▶ [REQUIRED TASK] Extract every line of the items below and reproduce each one word for word, with no changes.
** START TASK MATERIAL **
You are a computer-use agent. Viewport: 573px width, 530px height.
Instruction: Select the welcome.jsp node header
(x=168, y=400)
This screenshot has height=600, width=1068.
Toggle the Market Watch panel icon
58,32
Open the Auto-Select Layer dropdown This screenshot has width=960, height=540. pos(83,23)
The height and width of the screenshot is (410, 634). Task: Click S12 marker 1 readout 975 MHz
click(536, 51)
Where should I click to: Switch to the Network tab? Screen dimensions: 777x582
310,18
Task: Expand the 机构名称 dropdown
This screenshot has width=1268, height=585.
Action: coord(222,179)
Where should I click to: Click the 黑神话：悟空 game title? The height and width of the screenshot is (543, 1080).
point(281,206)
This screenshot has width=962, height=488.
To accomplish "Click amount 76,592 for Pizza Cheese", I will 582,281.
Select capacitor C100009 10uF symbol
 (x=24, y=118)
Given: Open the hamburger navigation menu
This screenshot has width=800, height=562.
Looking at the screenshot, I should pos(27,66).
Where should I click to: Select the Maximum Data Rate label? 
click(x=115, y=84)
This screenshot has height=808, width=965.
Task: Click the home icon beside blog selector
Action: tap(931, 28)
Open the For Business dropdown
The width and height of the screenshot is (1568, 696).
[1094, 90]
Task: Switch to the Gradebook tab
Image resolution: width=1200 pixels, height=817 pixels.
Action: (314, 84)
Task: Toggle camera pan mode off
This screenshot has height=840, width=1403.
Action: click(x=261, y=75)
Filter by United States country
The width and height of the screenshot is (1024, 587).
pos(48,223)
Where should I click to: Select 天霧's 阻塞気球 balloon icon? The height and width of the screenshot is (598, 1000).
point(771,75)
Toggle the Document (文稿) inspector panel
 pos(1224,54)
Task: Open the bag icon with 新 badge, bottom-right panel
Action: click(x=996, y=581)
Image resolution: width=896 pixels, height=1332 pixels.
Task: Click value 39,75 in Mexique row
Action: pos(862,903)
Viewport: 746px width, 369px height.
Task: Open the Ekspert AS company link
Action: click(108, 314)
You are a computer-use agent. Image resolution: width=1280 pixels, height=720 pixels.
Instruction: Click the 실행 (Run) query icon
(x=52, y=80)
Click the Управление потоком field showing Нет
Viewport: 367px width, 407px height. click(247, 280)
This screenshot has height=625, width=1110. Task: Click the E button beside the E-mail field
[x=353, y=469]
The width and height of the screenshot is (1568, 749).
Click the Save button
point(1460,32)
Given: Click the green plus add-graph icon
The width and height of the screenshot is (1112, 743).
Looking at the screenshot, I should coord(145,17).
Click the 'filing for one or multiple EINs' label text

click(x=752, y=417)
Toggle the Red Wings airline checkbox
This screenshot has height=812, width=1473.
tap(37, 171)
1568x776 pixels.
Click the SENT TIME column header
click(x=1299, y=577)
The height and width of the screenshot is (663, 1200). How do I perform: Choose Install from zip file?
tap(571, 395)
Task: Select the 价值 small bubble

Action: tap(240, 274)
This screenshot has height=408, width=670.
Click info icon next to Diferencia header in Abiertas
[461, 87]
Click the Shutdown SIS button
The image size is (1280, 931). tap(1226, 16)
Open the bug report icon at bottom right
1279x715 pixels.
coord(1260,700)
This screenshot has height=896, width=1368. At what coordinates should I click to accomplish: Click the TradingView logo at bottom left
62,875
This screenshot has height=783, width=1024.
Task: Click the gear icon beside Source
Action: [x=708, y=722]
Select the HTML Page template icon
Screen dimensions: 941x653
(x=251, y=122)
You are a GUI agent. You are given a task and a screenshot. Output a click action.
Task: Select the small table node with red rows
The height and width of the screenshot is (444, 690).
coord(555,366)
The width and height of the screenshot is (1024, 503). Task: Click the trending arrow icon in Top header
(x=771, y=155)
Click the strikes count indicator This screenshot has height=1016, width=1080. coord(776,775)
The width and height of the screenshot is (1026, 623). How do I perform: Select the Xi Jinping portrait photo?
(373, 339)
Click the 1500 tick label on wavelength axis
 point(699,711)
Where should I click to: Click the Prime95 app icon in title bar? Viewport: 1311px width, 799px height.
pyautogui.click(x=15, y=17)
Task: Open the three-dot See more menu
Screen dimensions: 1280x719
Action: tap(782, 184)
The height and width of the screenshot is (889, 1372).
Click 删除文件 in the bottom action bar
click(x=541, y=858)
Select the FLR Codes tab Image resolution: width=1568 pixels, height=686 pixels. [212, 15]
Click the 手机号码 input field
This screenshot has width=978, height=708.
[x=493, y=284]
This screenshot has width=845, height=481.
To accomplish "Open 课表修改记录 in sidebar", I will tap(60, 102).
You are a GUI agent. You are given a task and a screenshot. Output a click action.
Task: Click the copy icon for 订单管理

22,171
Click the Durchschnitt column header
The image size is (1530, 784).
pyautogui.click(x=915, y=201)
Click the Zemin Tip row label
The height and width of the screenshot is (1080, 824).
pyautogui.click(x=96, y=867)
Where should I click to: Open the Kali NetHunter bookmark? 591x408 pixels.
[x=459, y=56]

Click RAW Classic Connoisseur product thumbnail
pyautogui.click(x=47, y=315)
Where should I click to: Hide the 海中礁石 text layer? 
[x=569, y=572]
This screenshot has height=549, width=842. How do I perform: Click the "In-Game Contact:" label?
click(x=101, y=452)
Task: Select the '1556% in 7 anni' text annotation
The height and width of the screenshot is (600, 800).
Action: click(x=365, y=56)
** END TASK MATERIAL **
▶ [FINAL RESULT]
You are a computer-use agent. Viewport: 573px width, 530px height.
Instruction: Select the welcome.jsp node header
(x=168, y=400)
This screenshot has height=600, width=1068.
Toggle the Market Watch panel icon
58,32
Open the Auto-Select Layer dropdown This screenshot has width=960, height=540. pos(83,23)
The height and width of the screenshot is (410, 634). Task: Click S12 marker 1 readout 975 MHz
click(536, 51)
Where should I click to: Switch to the Network tab? Screen dimensions: 777x582
310,18
Task: Expand the 机构名称 dropdown
This screenshot has width=1268, height=585.
Action: coord(222,179)
Where should I click to: Click the 黑神话：悟空 game title? The height and width of the screenshot is (543, 1080).
point(281,206)
This screenshot has width=962, height=488.
To accomplish "Click amount 76,592 for Pizza Cheese", I will 582,281.
Select capacitor C100009 10uF symbol
 (x=24, y=118)
Given: Open the hamburger navigation menu
This screenshot has width=800, height=562.
Looking at the screenshot, I should pos(27,66).
Where should I click to: Select the Maximum Data Rate label? 
click(x=115, y=84)
This screenshot has height=808, width=965.
Task: Click the home icon beside blog selector
Action: tap(931, 28)
Open the For Business dropdown
The width and height of the screenshot is (1568, 696).
[1094, 90]
Task: Switch to the Gradebook tab
Image resolution: width=1200 pixels, height=817 pixels.
Action: (314, 84)
Task: Toggle camera pan mode off
This screenshot has height=840, width=1403.
Action: click(x=261, y=75)
Filter by United States country
The width and height of the screenshot is (1024, 587).
pos(48,223)
Where should I click to: Select 天霧's 阻塞気球 balloon icon? The height and width of the screenshot is (598, 1000).
point(771,75)
Toggle the Document (文稿) inspector panel
 pos(1224,54)
Task: Open the bag icon with 新 badge, bottom-right panel
Action: click(x=996, y=581)
Image resolution: width=896 pixels, height=1332 pixels.
Task: Click value 39,75 in Mexique row
Action: pos(862,903)
Viewport: 746px width, 369px height.
Task: Open the Ekspert AS company link
Action: click(108, 314)
You are a computer-use agent. Image resolution: width=1280 pixels, height=720 pixels.
Instruction: Click the 실행 (Run) query icon
(x=52, y=80)
Click the Управление потоком field showing Нет
Viewport: 367px width, 407px height. click(247, 280)
This screenshot has height=625, width=1110. Task: Click the E button beside the E-mail field
[x=353, y=469]
The width and height of the screenshot is (1568, 749).
Click the Save button
point(1460,32)
Given: Click the green plus add-graph icon
The width and height of the screenshot is (1112, 743).
Looking at the screenshot, I should coord(145,17).
Click the 'filing for one or multiple EINs' label text

click(x=752, y=417)
Toggle the Red Wings airline checkbox
This screenshot has height=812, width=1473.
tap(37, 171)
1568x776 pixels.
Click the SENT TIME column header
click(x=1299, y=577)
The height and width of the screenshot is (663, 1200). How do I perform: Choose Install from zip file?
tap(571, 395)
Task: Select the 价值 small bubble

Action: tap(240, 274)
This screenshot has height=408, width=670.
Click info icon next to Diferencia header in Abiertas
[461, 87]
Click the Shutdown SIS button
The image size is (1280, 931). tap(1226, 16)
Open the bug report icon at bottom right
1279x715 pixels.
coord(1260,700)
This screenshot has height=896, width=1368. At what coordinates should I click to accomplish: Click the TradingView logo at bottom left
62,875
This screenshot has height=783, width=1024.
Task: Click the gear icon beside Source
Action: [x=708, y=722]
Select the HTML Page template icon
Screen dimensions: 941x653
(x=251, y=122)
You are a GUI agent. You are given a task and a screenshot. Output a click action.
Task: Select the small table node with red rows
The height and width of the screenshot is (444, 690).
coord(555,366)
The width and height of the screenshot is (1024, 503). Task: Click the trending arrow icon in Top header
(x=771, y=155)
Click the strikes count indicator This screenshot has height=1016, width=1080. coord(776,775)
The width and height of the screenshot is (1026, 623). How do I perform: Select the Xi Jinping portrait photo?
(373, 339)
Click the 1500 tick label on wavelength axis
 point(699,711)
Where should I click to: Click the Prime95 app icon in title bar? Viewport: 1311px width, 799px height.
pyautogui.click(x=15, y=17)
Task: Open the three-dot See more menu
Screen dimensions: 1280x719
Action: tap(782, 184)
The height and width of the screenshot is (889, 1372).
Click 删除文件 in the bottom action bar
click(x=541, y=858)
Select the FLR Codes tab Image resolution: width=1568 pixels, height=686 pixels. [212, 15]
Click the 手机号码 input field
This screenshot has width=978, height=708.
[x=493, y=284]
This screenshot has width=845, height=481.
To accomplish "Open 课表修改记录 in sidebar", I will tap(60, 102).
You are a GUI agent. You are given a task and a screenshot. Output a click action.
Task: Click the copy icon for 订单管理

22,171
Click the Durchschnitt column header
The image size is (1530, 784).
pyautogui.click(x=915, y=201)
Click the Zemin Tip row label
The height and width of the screenshot is (1080, 824).
pyautogui.click(x=96, y=867)
Where should I click to: Open the Kali NetHunter bookmark? 591x408 pixels.
[x=459, y=56]

Click RAW Classic Connoisseur product thumbnail
pyautogui.click(x=47, y=315)
Where should I click to: Hide the 海中礁石 text layer? 
[x=569, y=572]
This screenshot has height=549, width=842. How do I perform: Click the "In-Game Contact:" label?
click(x=101, y=452)
Task: Select the '1556% in 7 anni' text annotation
The height and width of the screenshot is (600, 800).
Action: click(x=365, y=56)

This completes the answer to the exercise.